The wind energy sector does have a number of issues which need to be addressed going forward. Since turbines and farms are often installed in remote places, there is the logistical issue of connecting them to the power grid. The turbines can cause a certain amount of noise from the rotating blades. Studies have been done on the noise levels and have found that these are not damaging to human health in any way. Regardless, a lot of research and development is being done to find solutions to this. Some of wind energy’s critics also point out that wind turbines create aesthetic pollution, however, this issue is a purely subjective one. Ultimately it boils down to whether or not you prefer the sight of wind turbines producing clean energy or power plants spewing toxic and damaging emissions into the air.
One of the main arguments that critics of wind energy put forward is that the wind turbines can kill birds and bats. While this is true, a lot of resources have been put in to the industry to combat this. Thorough environmental impact assessment before installing turbines is vital and these must not be installed along important migration paths or habitats. Currently, turbines kill less than 0.02% of songbird species and this number will likely continue to drop as technological advancements continue. This figure is significantly less than bird collisions with communications towers, power lines and about three to four times less than collisions with buildings. The staggering number of birds killed by domesticated cats every year is a cause for much greater concern.
Wind energy, like solar, has the problem of intermittency. This means that energy is only produced when wind is blowing. There are various potential solutions to this issue including inter-linkages between the grids of different countries, energy storage and electricity demand management. Experts have argued that the future impact of intermittency on the renewable energy sector will be relatively low.
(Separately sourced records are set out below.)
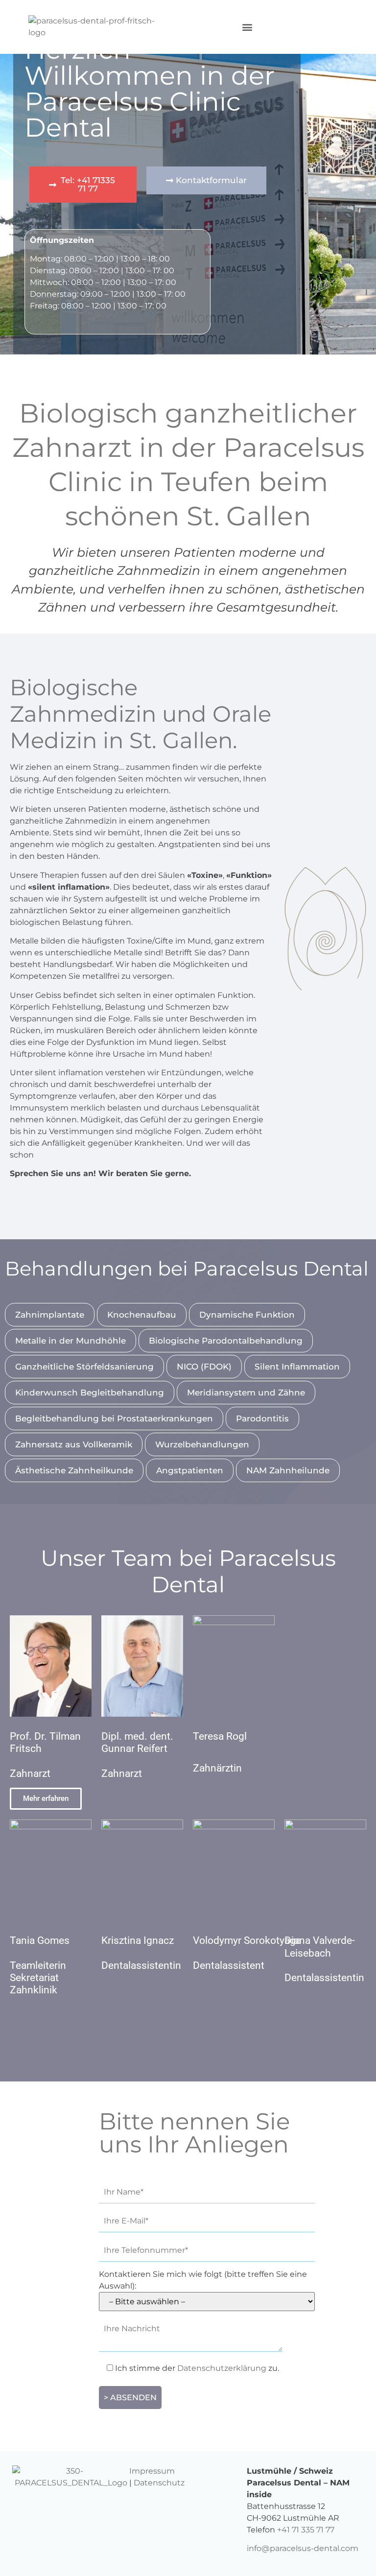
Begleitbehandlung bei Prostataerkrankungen (114, 1418)
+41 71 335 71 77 (305, 2529)
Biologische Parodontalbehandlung (226, 1341)
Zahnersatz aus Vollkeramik (73, 1444)
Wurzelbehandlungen (202, 1444)
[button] (247, 27)
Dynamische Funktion (247, 1315)
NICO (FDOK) (204, 1366)
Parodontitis (262, 1418)
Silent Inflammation (297, 1366)
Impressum (152, 2471)
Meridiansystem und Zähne (246, 1392)
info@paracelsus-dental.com (302, 2548)
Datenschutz (159, 2482)
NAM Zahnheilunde (287, 1470)
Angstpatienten (189, 1470)
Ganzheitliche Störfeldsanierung (84, 1366)
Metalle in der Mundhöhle (70, 1341)
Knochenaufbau (141, 1315)
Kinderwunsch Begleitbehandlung (89, 1392)
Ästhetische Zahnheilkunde (74, 1470)
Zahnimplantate (49, 1315)
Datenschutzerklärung (221, 2368)
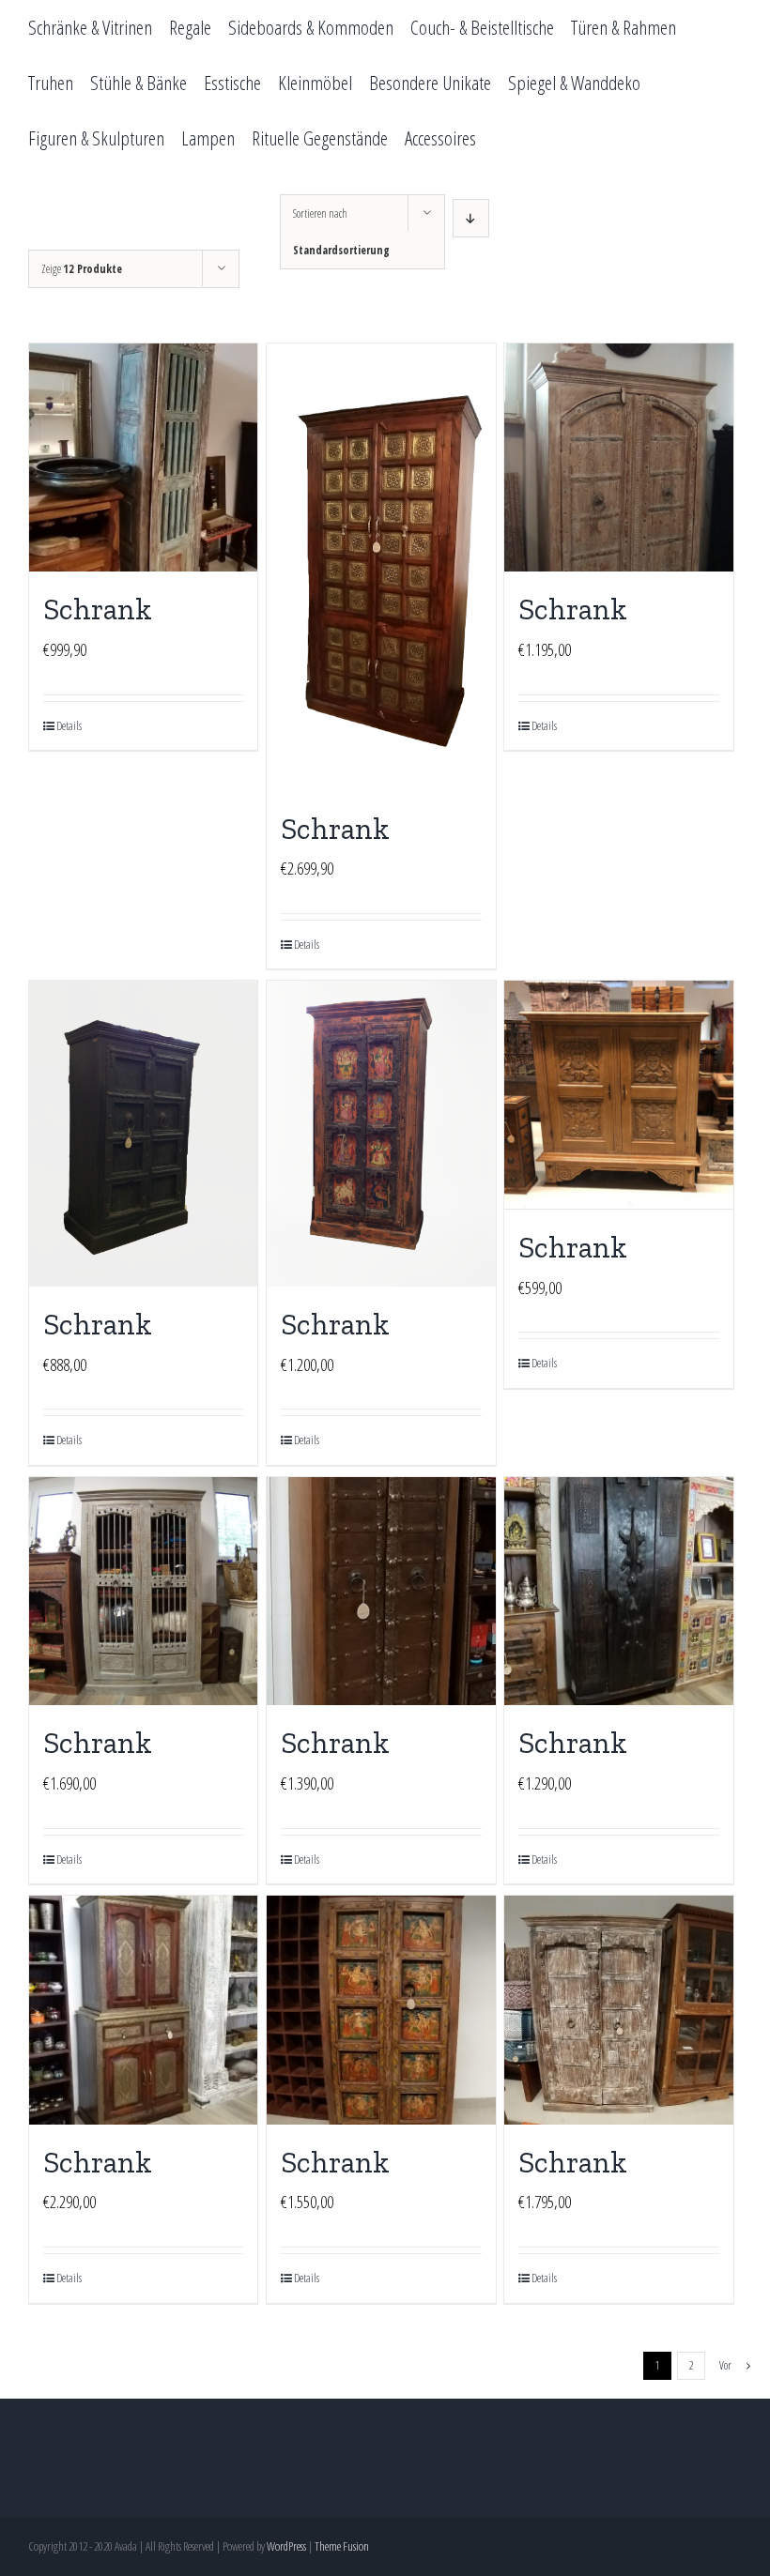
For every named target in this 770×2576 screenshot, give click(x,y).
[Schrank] (143, 457)
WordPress (286, 2546)
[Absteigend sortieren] (471, 218)
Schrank (97, 609)
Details (69, 726)
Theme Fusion (342, 2546)
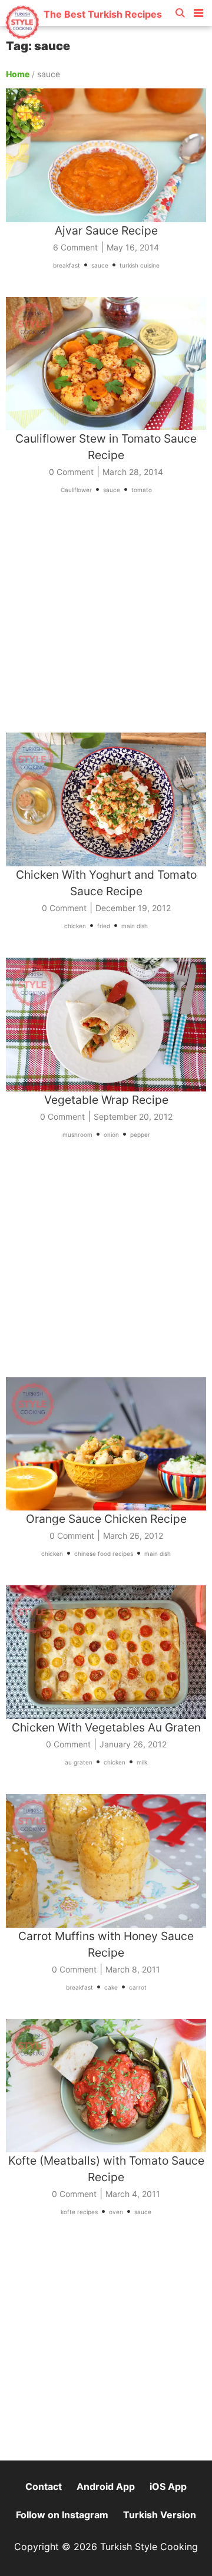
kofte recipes (79, 2211)
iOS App (168, 2486)
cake (111, 1987)
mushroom (77, 1134)
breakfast (66, 265)
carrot (138, 1987)
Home (17, 74)
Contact (43, 2486)
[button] (198, 10)
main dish (134, 925)
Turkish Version (159, 2515)
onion (111, 1134)
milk (142, 1762)
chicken (75, 925)
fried (103, 925)
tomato (141, 489)
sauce (99, 265)
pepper (140, 1134)
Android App (106, 2486)
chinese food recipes (103, 1553)
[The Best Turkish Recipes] (83, 35)
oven (116, 2211)
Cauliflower (76, 489)
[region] (106, 621)
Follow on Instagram (62, 2515)
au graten (78, 1762)
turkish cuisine (140, 265)
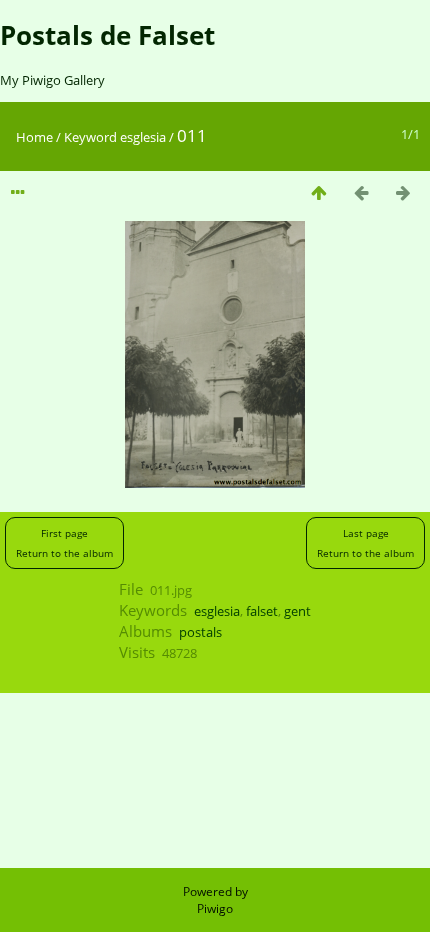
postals (200, 632)
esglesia (143, 137)
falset (262, 611)
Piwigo (215, 908)
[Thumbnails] (319, 192)
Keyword (90, 137)
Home (34, 137)
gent (297, 611)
Finally, the biggest and potentially most tricky issue with wind energy is the materials required to produce the technology. Old wind turbines need to be properly recycled and, while the number of environmentally sensitive materials required for wind energy is not as high as for PV (solar) panels, the implications behind the extraction and mining of such minerals need to be addressed. This issue will be tackled in further detail in a separate article.
The advancements in wind technology and the discussions being had around responsible sourcing of materials are good and encouraging signs for the future of the sector. Furthermore, we must keep in mind that simply replacing the processes from which we obtain our energy from dirty to renewable and not tackling the fundamental flaws in our current socio-economic system which is based on the unequal distribution of wealth, energy and resources and attributes success to GDP then we are bound to fall into the same traps further down the line.